A ces températures, la matière n’est même plus structurée en atomes. Protons, électrons et neutrons flottent librement dans une sorte de «soupe» gazeuse, nommée plasma.
…et celle des champs magnétiques
Pour éviter que la chaleur du plasma ne vaporise instantanément les parois du réacteur, on le fait tourner, dans une chambre en forme d’anneau, encadré d’un puissant champ magnétique. Son pouvoir isolant est stupéfiant: chaque centimètre d’épaisseur suffit à faire baisser la température d’un million de degrés.
Ainsi, à un mètre cinquante de l’anneau de plasma, on ne sent plus la chaleur. Les parois du réacteur sont protégées, mais elles subissent malgré tout un intense bombardement de rayons X, de rayons gamma et surtout de neutrons, qui en altère la structure et rend le métal radioactif.
Des déchets malgré tout
C’est l’inconvénient du système. Les briques dont sont faites ces parois devront être changées tous les cinq à six ans, mais leur taux de radioactivité sera bien plus faible que celui des déchets qui sortent des centrales à fission.

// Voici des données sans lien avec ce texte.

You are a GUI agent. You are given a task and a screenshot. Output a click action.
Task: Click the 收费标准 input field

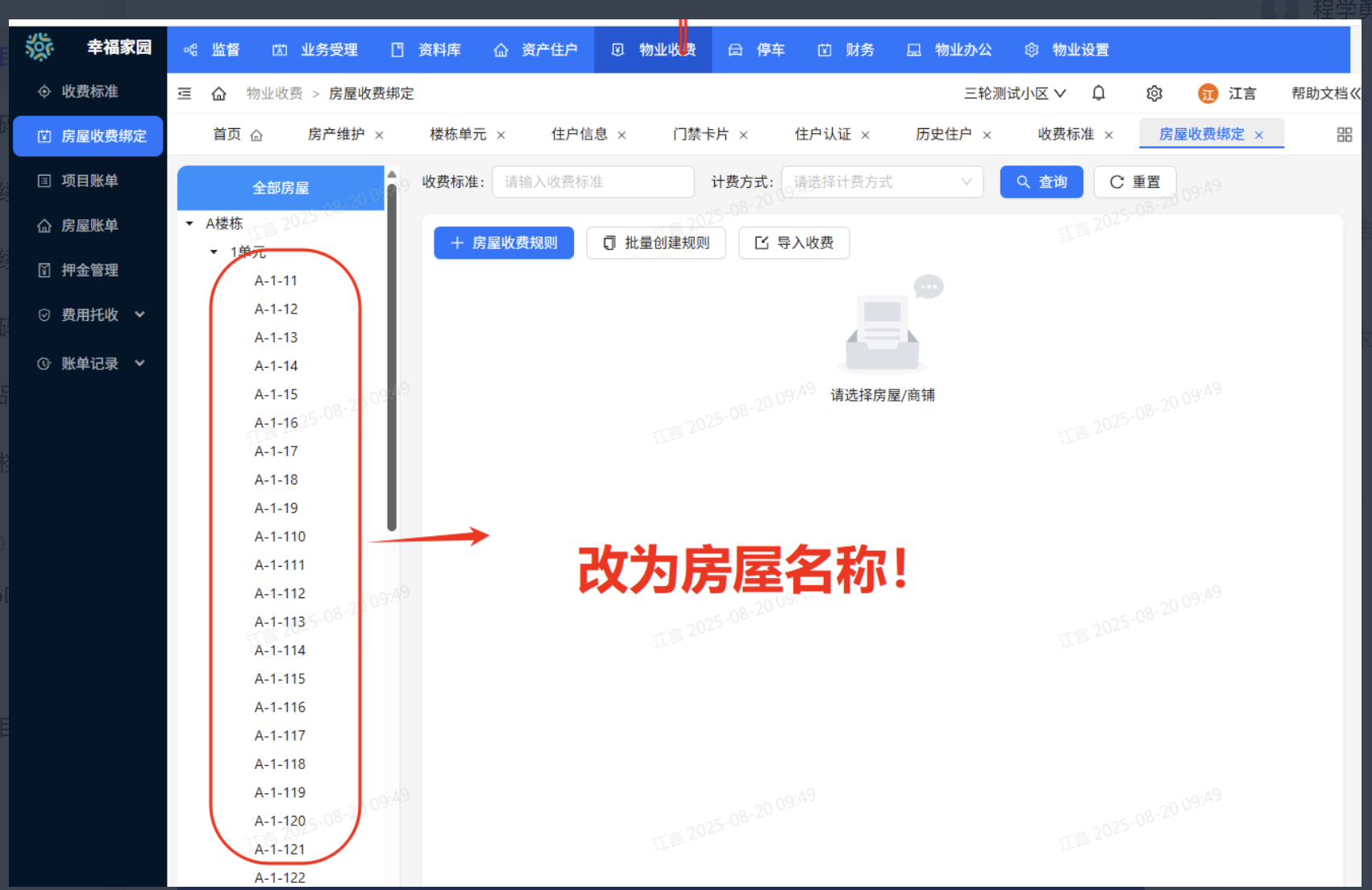tap(592, 182)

Ces briques seront même redevenues inoffensives après moins de cent ans et on pourra les recycler à l’intérieur des centrales, affirment les scientifiques. Pour le reste, la fusion a tout d’une énergie «verte». Son usage n’implique ni dégagement de gaz toxiques, ni transports de matières dangereuses. Et bien sûr, le rendement est exceptionnel: un gramme de combustible libère 10 millions de fois plus d’énergie qu’un gramme de pétrole.
Tournés vers l’avenir
Aujourd’hui, l’Europe n’a jamais été aussi près de poser la première pierre de son futur réacteur expérimental. Les tests effectués sur le JET, sa version miniature installée en Angleterre sont probants. C’est donc l’enthousiasme qui domine au sein de la communauté des physiciens des plasmas réunis à Montreux.
Carrément lyrique, Umberto Finzi, conseiller principal sur les questions de fusion thermonucléaire auprès de la Commission européenne est même persuadé qu’il n’y aura «pas de véritable progrès futur de l’humanité tant que les hommes ne seront pas parvenus à contrôler cette énergie».
La Suisse aux avant-postes
Enthousiaste également, Charles Kleiber parle «d’investissements pour nos enfants, nos petits-enfants et nos arrière-petits-enfants». Si le secrétaire d’Etat à la science et à la recherche ne voit pas la possibilité d’une exploitation industrielle avant 2050, il juge important que la Suisse maintienne sa place dans cette aventure, où «ses compétences sont remarquables et remarquées».
Et pour cause: le Centre de recherche de physique des plasmas de l’Ecole polytechnique fédérale de Lausanne (EPFL) et son antenne installée à l’Institut Paul Scherrer (PSI) de Villigen occupent ensemble130 personnes et fournissent une contribution de choix au programme européen.
C’est à l’EPFL en effet que fonctionne le système de chauffage du plasma le plus performant du monde et le PSI est leader dans les tests des câbles qui équiperont le projet ITER.
Quant à l’industrie helvétique, elle commence à manifester son intérêt, puisqu’elle a raflé plus de 6% des commandes de composantes pour le JET, alors que la participation de la Suisse à ce projet n’était que de 3,5%.